High dividend yields
Direct exposure to commodity prices
Income fluctuates with market conditions
These focus on transporting or storing commodities, such as pipelines and terminals.
Stable cash flow
Lower volatility than raw commodities
Dependent on energy demand and regulations
Real Estate Investment Trusts (REITs) are companies or trusts that own and operate income-generating real estate.
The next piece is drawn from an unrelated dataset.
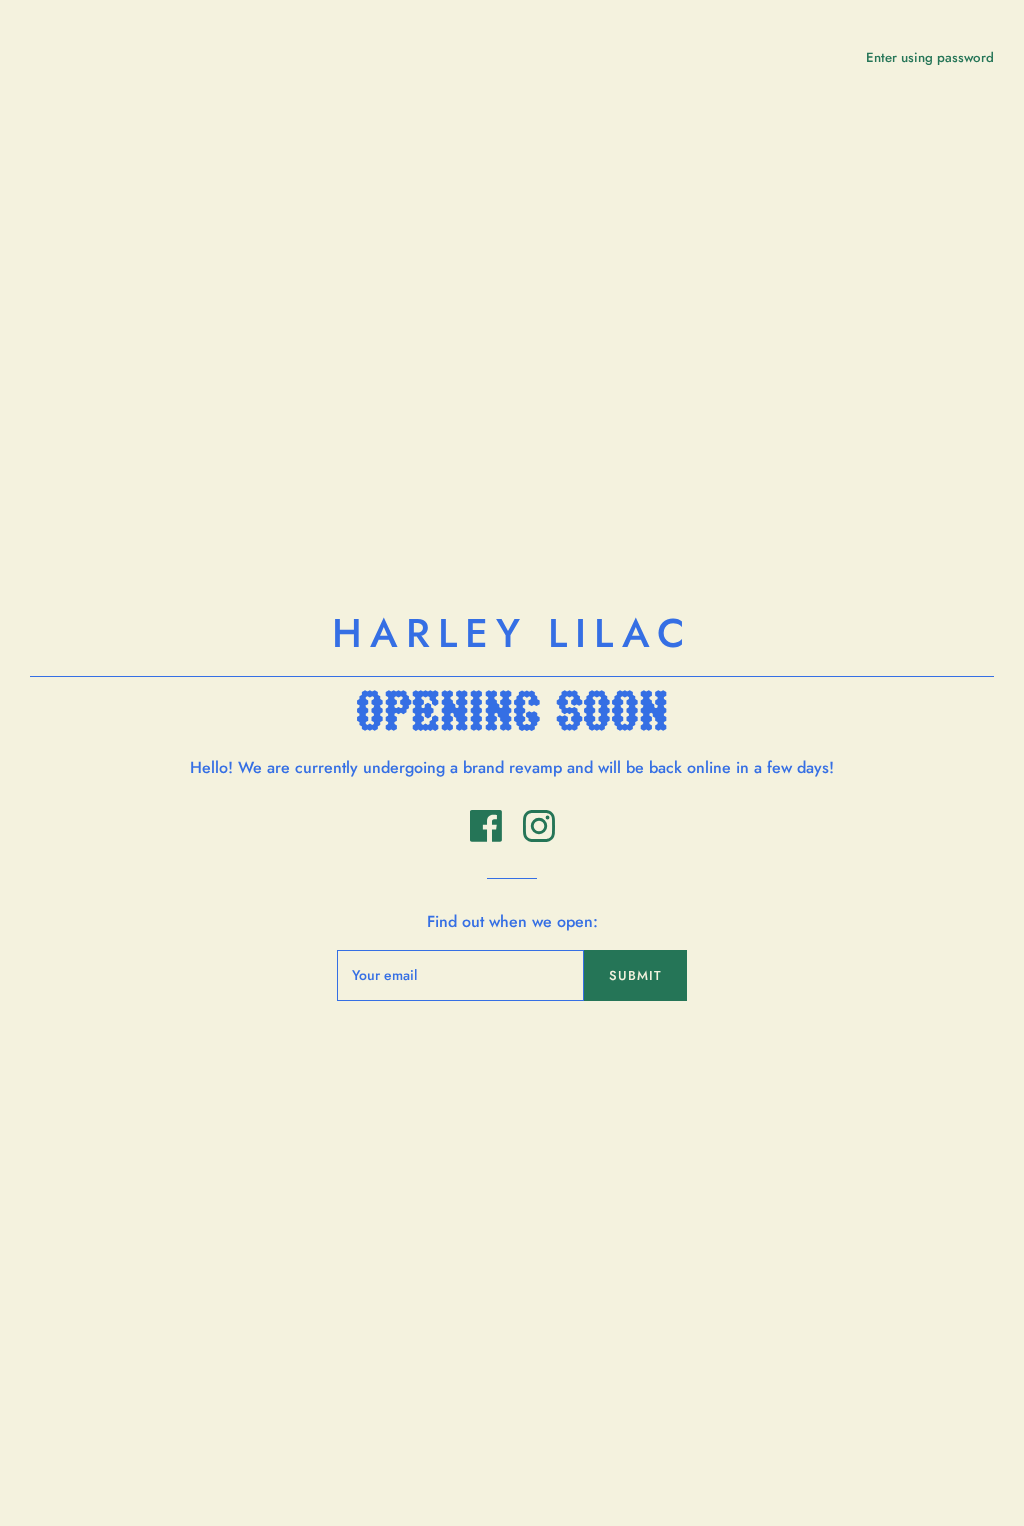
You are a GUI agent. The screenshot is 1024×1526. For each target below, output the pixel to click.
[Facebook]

By law, they distribute most of their income to shareholders as dividends.
While traditionally associated with property (like malls or offices), some REITs are closely linked to commodities.
Certain REITs provide indirect exposure to commodities through real assets:
Farmland REITs: Benefit from agricultural commodity demand
Storage REITs: Store energy products or raw materials
Industrial REITs: Support logistics and supply chains
These REITs combine real estate stability with commodity exposure, making them attractive for income investors.
Combining these three asset classes can create a balanced investment strategy:
Commodities → Growth and inflation protection
Commodity Trusts → High income and resource exposure
REITs → Stability and consistent cash flow
This combination allows investors to benefit from both capital appreciation and passive income.
Commodity prices can be highly volatile
Trust income may fluctuate based on market conditions
REITs are sensitive to interest rates
Global events (politics, weather, supply chains) can impact all three
Diversify across commodities, trusts, and REITs
Focus on long-term trends rather than short-term price movements
Reinvest dividends to maximize returns
Monitor inflation, interest rates, and global demand
Commodities, commodity trusts, and REITs each offer unique advantages. Commodities provide direct exposure to global demand and inflation, trusts deliver strong income from natural resources, and REITs offer stability through real estate-backed cash flow.
When combined thoughtfully, these assets can create a well-diversified, income-generating portfolio that performs across different economic conditions.